*Prompt*: Write the entries out again exactly as they stand, but without the pictures.

Dataset entries
__________________________________________________
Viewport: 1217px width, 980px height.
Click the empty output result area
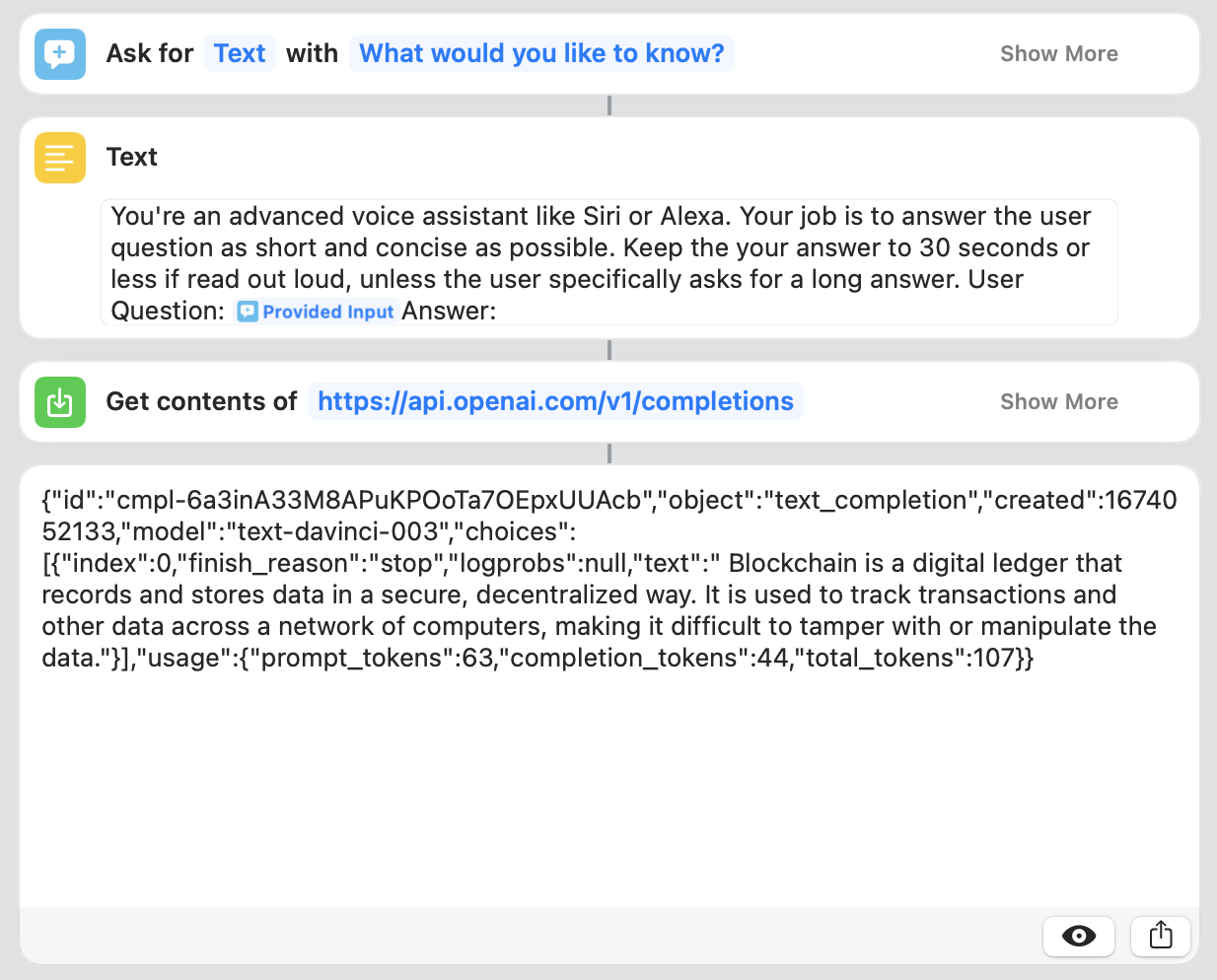pos(608,789)
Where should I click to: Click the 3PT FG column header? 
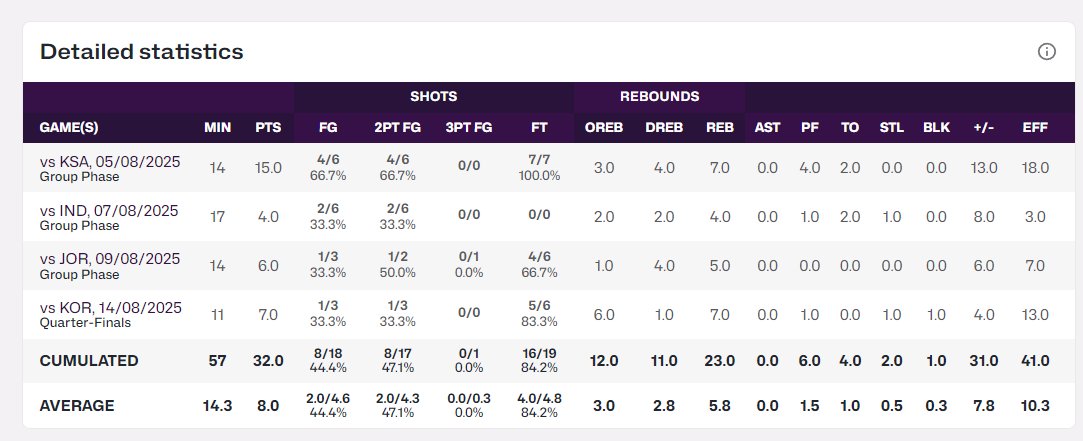point(469,128)
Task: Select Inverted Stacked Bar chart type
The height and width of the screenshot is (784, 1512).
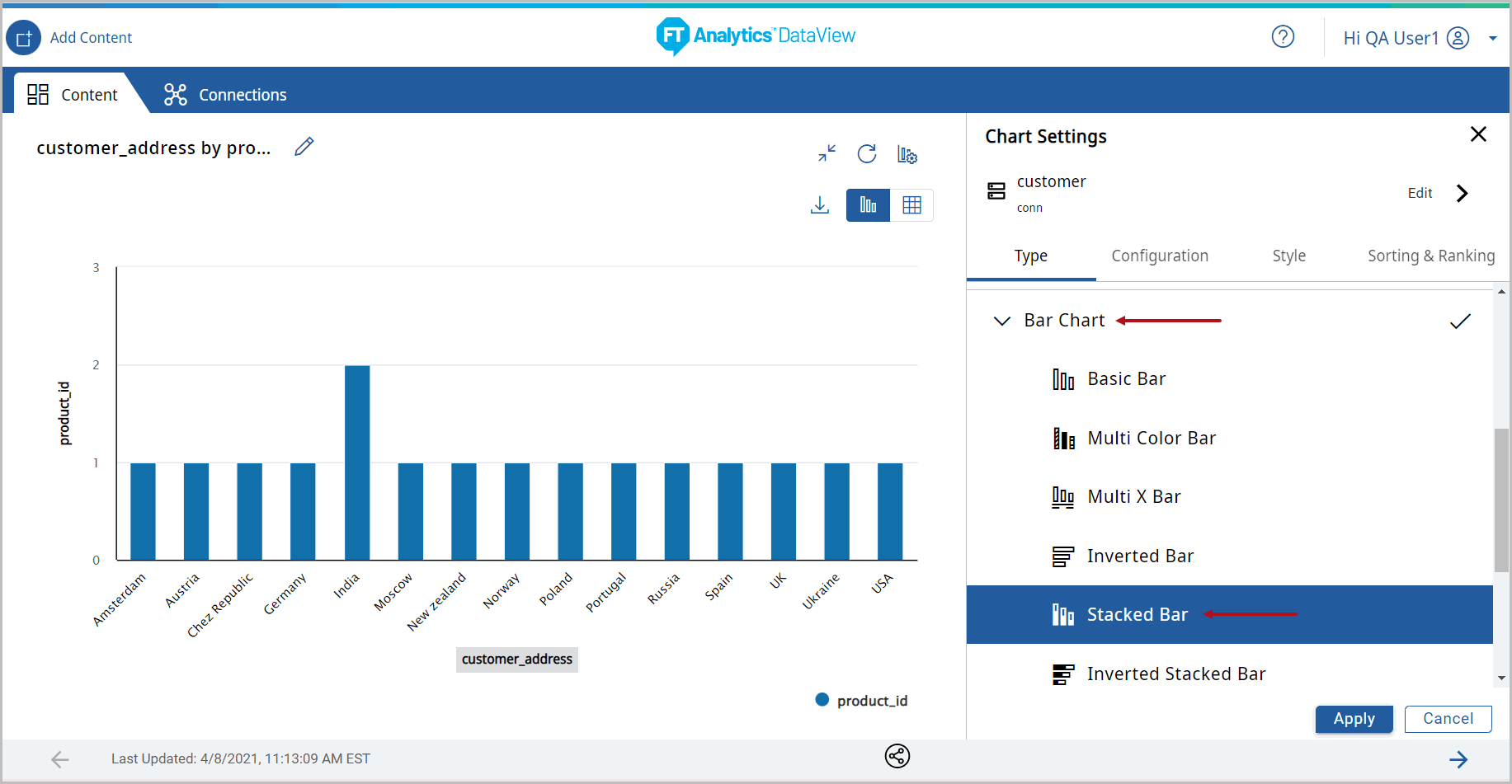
__________________________________________________
*Exercise result*:
Viewport: 1217px width, 980px height.
Click the empty output result area
pos(608,789)
Where should I click to: Click the 3PT FG column header? 
point(469,128)
Task: Select Inverted Stacked Bar chart type
The height and width of the screenshot is (784, 1512).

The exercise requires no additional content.